In other research, when a doula — whose job it is to advocate for and support the person in labor — was assisting, people were two times less likely to experience a birth complication involving themselves or their baby, according to The Journal of Perinatal Education
It would be remiss to make midwives and doulas out to be miracle workers, though. They are not. They are best able to offer support when they’re integrated into existing healthcare systems. States that have done so, including Washington, New Mexico, and Oregon, report lower rates of obstetric interventions and lower rates of neonatal mortality, according to a five-year study by researchers in Canada and the U.S. Many of the states where the policies and laws are most restrictive or where some midwives are illegal, however, also tend to have higher populations of Black and brown folks. 
To do their work effectively, midwives and doulas must be paid well, properly reimbursed by insurance and Medicaid, and treated as legitimate by the medical community, which is not always the case. Due to COVID-19, for example, many hospitals restricted visitors during the worst of the pandemic. In some cases, only one support person could be present during delivery; in other cases none were allowed at all. Doulas were not granted an exemption, leaving people to choose between having their partner or their advocate, the person who is oftentimes critical to their survival, with them. 

What Real Solutions Look Like 

The onus for solving the epidemic of Black people dying during childbirth lies with the medical institutions that are responsible for our care and our lives, and that are rooted in racism, bias, and systemic oppression. 
But I believe it’s also important to focus on adequately funding the community-led programs that seek to address the epidemic of Black death during childbirth. There are so many organizations that support Black maternal health that could use community support and donations.

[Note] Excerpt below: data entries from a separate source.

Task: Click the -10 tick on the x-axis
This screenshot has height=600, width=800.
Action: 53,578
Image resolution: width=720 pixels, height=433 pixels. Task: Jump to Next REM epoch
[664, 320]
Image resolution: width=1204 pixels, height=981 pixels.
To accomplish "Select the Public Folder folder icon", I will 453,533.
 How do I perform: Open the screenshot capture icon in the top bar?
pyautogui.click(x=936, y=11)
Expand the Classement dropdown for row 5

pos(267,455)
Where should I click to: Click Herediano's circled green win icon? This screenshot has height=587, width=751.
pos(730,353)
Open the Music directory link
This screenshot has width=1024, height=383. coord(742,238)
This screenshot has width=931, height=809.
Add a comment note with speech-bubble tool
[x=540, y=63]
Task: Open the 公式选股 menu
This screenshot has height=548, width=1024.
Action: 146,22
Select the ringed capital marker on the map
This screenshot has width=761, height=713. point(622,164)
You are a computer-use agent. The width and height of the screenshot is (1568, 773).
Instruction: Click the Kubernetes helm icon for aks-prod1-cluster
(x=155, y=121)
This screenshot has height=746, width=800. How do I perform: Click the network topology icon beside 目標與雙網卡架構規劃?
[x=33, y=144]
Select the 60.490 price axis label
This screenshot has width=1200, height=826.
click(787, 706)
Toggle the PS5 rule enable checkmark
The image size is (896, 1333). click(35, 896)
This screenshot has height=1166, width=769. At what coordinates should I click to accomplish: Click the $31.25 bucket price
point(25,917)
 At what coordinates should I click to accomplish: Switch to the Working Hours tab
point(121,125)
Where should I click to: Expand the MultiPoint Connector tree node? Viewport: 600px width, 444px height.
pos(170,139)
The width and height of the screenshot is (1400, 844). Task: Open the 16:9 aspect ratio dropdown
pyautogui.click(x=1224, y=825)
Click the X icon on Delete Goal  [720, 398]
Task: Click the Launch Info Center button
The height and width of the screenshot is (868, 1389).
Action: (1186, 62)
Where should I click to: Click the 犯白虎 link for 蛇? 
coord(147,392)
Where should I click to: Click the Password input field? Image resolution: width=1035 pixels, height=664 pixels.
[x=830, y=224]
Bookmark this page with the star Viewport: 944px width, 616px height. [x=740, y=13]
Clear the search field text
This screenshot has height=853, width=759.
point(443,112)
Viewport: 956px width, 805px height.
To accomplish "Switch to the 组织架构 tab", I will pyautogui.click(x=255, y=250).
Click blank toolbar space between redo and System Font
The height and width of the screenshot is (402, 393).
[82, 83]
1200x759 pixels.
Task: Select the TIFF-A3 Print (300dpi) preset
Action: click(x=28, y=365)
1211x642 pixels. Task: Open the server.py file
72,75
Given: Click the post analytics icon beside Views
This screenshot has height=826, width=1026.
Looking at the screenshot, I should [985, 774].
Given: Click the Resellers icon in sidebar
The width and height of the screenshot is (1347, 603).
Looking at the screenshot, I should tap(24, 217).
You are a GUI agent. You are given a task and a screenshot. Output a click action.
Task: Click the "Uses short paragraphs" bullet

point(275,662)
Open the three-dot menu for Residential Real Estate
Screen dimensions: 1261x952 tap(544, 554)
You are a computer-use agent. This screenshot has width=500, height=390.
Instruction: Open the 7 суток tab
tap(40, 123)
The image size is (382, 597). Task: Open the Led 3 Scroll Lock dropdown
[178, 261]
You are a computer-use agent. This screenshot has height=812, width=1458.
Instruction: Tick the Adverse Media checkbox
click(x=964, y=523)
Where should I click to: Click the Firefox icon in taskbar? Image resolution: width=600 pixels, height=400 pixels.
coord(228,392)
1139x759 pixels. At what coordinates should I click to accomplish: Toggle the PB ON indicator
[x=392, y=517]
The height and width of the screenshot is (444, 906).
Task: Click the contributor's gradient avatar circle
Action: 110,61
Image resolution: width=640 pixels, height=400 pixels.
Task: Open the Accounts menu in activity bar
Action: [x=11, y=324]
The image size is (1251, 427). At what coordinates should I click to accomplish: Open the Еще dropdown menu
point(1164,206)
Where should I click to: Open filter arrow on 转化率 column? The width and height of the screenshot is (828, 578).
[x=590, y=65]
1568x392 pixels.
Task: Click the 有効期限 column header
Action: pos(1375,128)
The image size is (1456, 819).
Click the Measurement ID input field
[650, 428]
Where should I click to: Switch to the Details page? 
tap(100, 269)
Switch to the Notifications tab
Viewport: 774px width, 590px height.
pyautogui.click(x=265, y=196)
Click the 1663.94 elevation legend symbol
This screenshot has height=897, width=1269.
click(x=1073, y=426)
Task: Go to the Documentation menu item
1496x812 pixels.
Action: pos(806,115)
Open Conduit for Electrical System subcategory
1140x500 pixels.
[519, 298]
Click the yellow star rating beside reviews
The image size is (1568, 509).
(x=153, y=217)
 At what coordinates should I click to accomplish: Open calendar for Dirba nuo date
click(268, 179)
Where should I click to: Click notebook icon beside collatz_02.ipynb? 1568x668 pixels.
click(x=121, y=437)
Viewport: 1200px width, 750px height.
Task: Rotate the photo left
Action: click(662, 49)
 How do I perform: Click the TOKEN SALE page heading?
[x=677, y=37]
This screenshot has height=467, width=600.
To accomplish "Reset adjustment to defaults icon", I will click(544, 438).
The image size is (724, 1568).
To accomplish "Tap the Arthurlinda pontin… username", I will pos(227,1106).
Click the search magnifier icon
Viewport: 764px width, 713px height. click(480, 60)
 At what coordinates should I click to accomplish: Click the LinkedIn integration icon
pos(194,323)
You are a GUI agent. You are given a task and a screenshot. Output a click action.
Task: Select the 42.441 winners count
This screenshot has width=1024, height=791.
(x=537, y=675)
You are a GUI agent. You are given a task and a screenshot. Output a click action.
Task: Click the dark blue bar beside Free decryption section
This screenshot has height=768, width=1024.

The Tara Health Foundation and the California Healthcare Foundation, for instance, recently funded the Frontline Doula Hotline COVID-19 initiative. It offers cash awards to doulas serving Black women, nourishing meals, and virtual doula support in areas of California. After Isaac’s tragic death made headlines nationwide, doulas and community organizers rallied behind the SaveARose Foundation, started by Isaac’s partner, to raise funds to bring a childbirth center to the Bronx. 
The non-profit Every Mother Counts puts up grants and loans to support community-based maternal health organizations that fight for racial and birth justice. One grantee is the Commonsense Childbirth Institute in Florida, which uses a midwife-focused model of care, designed by Jennie Joseph, “to reduce the racial, class, and gender disparities which have plagued American families for decades.” 
The Washington D.C.-based Mamatoto Village provides perinatal support for Black women and families, and seeks to help women of color forge careers in the public health and human services industry. Sista Midwife Productions, a birth advocacy organization in New Orleans, connects Black people with doulas and midwives and provides doula training. Uzazi Village in St. Louis offers prenatal, labor, and postpartum support as well as lactation consultant and doula training. 
Yes, the Black maternal mortality and morbidity crisis is an unconscionable public health and racial justice problem in the U.S. But instead of the doom and gloom narrative, we need more focus on Black woman-led and community-centered solutions. As I often say, “Whatever the question, the answer is in the community.” 
Kimberly Seals Allers is an award-winning journalist and the founder of Irth (Birth, but we dropped the B for bias), an upcoming Yelp-style app that allows Black people to publicly review and rate hospitals and physicians as a way to identify and address patterns of racism and bias in maternity care.